Temperature Effects: Solubility may also be impacted by temperature; as temperature increases, the solubility of many compounds also increases. Hence, experimental conditions should be controlled.
pH Dependency: The solubility of this compound may vary with pH changes due to the ionization of the amino and imine groups, which can enhance solubility in basic or acidic environments.

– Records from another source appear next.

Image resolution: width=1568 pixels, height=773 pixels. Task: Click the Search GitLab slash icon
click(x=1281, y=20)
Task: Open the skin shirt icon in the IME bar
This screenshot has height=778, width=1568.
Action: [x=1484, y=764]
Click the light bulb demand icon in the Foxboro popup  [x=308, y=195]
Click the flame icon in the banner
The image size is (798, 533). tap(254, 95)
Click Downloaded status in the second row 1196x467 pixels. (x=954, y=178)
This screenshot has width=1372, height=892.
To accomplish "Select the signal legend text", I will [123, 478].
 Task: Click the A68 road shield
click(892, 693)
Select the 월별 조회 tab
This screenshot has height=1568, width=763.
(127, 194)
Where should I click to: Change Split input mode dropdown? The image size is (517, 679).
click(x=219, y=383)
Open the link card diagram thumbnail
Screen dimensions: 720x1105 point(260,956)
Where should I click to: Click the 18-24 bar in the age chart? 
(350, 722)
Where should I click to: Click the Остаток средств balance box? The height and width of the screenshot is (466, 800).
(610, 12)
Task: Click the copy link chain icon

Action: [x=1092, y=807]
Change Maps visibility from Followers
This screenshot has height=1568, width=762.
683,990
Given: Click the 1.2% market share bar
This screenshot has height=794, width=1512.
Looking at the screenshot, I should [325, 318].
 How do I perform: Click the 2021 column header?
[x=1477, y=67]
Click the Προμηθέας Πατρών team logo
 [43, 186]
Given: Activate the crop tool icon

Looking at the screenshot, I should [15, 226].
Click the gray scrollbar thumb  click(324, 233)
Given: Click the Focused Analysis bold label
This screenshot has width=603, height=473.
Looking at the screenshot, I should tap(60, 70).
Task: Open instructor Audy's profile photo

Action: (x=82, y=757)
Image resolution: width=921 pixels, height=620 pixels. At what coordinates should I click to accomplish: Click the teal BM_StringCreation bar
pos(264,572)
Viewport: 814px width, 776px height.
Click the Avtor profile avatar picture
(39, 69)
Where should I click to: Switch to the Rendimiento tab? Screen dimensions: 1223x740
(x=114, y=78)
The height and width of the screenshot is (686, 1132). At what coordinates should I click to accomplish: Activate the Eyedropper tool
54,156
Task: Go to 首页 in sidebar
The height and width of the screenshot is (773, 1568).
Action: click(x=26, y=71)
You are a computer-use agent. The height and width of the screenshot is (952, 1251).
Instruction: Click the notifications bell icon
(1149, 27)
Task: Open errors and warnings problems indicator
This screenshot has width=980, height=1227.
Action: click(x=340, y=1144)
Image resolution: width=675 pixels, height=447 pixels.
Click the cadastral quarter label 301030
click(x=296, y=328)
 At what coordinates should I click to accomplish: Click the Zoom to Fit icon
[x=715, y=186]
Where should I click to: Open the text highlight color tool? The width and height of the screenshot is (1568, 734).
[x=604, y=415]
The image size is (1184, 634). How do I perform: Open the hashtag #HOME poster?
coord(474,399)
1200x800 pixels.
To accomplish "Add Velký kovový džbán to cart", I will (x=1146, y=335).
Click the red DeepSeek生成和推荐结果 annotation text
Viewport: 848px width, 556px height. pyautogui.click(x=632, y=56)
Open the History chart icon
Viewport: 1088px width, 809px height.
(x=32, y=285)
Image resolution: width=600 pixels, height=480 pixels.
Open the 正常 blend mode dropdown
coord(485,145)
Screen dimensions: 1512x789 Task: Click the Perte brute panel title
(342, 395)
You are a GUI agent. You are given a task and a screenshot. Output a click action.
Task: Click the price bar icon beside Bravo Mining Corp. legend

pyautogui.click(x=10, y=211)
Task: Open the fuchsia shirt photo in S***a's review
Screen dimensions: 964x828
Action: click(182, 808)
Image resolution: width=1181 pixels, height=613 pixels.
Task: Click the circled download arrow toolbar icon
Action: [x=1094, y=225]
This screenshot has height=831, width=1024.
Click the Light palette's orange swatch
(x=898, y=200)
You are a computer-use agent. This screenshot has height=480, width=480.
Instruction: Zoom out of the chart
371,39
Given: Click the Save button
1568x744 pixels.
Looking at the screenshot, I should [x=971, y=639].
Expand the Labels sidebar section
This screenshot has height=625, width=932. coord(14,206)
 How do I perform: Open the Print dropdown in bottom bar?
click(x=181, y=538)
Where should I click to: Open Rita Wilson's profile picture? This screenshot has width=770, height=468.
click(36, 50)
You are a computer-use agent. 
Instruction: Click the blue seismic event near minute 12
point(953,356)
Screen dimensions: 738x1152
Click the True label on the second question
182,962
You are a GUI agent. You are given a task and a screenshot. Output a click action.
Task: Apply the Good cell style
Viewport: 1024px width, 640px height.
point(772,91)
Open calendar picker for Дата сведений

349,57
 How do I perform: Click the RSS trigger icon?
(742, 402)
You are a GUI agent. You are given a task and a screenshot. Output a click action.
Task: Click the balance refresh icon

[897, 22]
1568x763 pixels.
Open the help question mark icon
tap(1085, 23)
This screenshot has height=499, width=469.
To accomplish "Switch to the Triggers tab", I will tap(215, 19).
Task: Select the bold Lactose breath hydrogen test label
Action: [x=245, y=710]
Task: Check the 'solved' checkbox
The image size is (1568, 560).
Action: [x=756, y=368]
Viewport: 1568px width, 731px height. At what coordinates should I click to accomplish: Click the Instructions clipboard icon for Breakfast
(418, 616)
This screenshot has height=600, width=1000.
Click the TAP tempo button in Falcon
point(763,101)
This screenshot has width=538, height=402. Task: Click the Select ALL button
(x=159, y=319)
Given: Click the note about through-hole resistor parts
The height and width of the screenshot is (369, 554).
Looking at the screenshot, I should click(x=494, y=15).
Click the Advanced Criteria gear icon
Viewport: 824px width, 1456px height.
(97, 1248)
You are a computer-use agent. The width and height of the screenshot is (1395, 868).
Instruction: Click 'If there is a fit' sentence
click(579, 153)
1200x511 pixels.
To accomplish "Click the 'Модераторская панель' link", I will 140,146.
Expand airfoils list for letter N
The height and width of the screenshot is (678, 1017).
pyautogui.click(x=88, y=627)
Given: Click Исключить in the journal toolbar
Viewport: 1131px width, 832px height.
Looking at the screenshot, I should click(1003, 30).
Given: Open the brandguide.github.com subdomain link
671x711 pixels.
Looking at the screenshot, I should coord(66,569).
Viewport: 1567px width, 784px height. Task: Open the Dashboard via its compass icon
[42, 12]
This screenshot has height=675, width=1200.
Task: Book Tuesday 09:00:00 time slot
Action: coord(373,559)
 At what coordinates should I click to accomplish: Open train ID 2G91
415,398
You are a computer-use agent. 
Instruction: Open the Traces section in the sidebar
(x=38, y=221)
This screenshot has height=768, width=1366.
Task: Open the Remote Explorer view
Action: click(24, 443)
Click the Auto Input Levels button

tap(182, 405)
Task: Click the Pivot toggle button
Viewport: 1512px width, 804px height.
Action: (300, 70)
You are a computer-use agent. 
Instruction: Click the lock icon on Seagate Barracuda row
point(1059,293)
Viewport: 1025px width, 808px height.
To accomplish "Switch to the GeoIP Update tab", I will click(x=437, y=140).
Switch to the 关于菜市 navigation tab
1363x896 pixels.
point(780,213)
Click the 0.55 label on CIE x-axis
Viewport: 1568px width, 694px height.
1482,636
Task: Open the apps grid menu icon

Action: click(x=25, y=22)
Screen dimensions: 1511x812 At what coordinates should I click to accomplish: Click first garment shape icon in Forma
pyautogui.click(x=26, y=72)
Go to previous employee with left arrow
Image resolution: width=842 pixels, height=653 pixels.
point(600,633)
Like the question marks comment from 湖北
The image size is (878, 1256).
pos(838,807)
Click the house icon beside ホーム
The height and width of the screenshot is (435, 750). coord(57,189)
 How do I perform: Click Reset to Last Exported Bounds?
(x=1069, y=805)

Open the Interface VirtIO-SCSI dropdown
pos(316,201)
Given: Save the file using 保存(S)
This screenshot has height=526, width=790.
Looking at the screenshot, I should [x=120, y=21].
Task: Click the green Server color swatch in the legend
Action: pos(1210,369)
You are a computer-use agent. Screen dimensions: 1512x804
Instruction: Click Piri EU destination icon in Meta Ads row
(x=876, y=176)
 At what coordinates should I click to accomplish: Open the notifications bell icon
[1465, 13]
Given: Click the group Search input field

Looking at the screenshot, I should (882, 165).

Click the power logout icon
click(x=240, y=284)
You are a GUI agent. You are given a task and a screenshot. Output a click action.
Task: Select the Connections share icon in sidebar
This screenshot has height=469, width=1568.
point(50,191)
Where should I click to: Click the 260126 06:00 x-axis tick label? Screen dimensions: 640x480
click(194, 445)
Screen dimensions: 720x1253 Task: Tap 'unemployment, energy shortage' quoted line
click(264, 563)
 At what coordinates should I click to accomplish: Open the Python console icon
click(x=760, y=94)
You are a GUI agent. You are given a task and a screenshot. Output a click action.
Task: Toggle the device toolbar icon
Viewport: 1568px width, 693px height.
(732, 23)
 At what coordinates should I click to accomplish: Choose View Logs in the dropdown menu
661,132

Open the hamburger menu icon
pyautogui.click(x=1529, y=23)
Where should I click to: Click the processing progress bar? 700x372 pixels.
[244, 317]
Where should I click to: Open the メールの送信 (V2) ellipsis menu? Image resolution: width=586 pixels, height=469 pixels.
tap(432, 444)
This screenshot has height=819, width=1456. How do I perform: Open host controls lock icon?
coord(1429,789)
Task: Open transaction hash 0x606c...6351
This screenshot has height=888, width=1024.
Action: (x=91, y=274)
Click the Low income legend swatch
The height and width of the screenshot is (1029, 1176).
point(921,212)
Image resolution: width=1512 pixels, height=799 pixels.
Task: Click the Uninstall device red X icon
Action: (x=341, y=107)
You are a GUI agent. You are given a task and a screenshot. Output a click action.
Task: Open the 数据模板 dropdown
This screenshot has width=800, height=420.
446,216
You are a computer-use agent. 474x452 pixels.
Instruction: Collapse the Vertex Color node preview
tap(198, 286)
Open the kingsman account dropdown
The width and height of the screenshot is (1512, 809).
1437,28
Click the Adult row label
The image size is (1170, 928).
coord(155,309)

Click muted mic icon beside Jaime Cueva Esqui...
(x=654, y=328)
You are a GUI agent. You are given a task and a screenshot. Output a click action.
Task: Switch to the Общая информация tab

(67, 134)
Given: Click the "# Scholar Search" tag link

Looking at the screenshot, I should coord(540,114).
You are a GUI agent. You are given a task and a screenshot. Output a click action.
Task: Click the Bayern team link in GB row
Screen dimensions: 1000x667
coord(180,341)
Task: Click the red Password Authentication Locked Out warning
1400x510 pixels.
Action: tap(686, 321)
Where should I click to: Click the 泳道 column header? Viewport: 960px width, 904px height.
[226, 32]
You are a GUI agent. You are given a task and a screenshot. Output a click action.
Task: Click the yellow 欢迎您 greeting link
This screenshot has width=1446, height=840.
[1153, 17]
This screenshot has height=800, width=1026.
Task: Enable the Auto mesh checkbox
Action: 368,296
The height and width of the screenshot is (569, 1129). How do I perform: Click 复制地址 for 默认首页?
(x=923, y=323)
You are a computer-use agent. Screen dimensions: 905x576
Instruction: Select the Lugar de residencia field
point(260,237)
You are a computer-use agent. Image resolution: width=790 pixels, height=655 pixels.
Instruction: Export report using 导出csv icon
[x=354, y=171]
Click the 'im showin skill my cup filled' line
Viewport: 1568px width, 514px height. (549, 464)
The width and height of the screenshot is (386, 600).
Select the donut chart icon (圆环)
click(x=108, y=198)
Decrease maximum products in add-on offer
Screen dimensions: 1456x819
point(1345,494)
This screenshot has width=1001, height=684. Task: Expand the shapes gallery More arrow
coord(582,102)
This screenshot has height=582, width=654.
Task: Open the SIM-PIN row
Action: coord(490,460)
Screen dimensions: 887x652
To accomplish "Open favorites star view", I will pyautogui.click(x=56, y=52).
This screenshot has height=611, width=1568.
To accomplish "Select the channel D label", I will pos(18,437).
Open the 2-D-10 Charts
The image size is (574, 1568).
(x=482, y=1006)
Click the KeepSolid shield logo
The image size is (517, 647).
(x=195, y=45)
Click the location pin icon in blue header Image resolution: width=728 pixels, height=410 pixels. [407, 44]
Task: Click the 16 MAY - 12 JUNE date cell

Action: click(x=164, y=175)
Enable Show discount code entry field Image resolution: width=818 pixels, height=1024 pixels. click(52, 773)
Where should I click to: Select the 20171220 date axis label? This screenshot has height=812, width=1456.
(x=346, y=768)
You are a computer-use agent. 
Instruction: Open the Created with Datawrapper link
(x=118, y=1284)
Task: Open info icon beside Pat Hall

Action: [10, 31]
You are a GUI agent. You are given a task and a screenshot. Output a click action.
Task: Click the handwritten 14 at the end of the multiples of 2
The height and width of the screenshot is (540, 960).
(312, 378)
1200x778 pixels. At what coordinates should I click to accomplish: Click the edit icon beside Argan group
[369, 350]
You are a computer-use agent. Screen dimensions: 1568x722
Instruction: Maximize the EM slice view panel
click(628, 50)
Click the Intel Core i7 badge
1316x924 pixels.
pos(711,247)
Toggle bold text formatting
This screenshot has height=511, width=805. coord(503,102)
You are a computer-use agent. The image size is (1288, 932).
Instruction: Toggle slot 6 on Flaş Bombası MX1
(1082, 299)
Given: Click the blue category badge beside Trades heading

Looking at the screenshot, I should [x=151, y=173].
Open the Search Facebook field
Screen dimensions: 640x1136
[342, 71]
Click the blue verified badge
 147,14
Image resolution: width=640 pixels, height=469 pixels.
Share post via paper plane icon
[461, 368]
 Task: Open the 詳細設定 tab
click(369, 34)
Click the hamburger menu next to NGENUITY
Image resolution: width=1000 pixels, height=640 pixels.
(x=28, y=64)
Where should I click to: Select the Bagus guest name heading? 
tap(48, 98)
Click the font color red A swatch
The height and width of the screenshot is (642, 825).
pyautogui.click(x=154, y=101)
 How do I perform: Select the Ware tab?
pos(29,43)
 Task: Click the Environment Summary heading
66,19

Generally, compounds with multiple functional groups can exhibit varying solubility across different solvents. Therefore, it is crucial to perform solubility tests and refer to specific solvent systems to obtain a comprehensive understanding of this compound's behavior in solution.

Interesting facts

Interesting Facts About 4-[2-[[amino-[[amino-(4-chloroanilino)methylene]amino]methylene]amino]ethyl]-N'-[N'-(4-chlorophenyl)carbamimidoyl]piperazine-1-carboxamidine

This compound represents a fascinating intersection of organic chemistry and medicinal science. As a derivative of piperazine, it showcases the versatility of piperazine-based structures in pharmaceuticals. Below are some intriguing aspects of this compound:

Bioactivity: Compounds like this one are often designed with specific biological activities in mind. They can act as inhibitors or modulators in various biochemical pathways, potentially offering therapeutic benefits in treating diseases.
Structure-Activity Relationship (SAR): The structural complexity of this compound leads to an interesting SAR. Changes in various functional groups can significantly affect biological activity. Understanding the interplay of these components can guide synthetic and medicinal chemists in drug design.
Targeted Drug Delivery: The presence of the chloroaniline and carbamimidoyl groups in the compound may improve its selectivity for certain targets, leading to more effective drug delivery systems with fewer side effects.
Chemical Reactivity: The multiple amino groups in the compound provide numerous sites for potential chemical reactions, making it a valuable compound in synthetic organic chemistry to explore diverse reactions and mechanisms.
Research Applications: This compound's unique structure offers great potential in research, especially in enzyme inhibition studies, medicinal chemistry, and the development of new therapeutic agents.

As the field of chemistry advances, the exploration of such complex compounds continues to reveal new dimensions in their utility and effectiveness. The challenge and excitement lie in unraveling the specific mechanisms through which these compounds operate, potentially leading to groundbreaking innovations in medicine.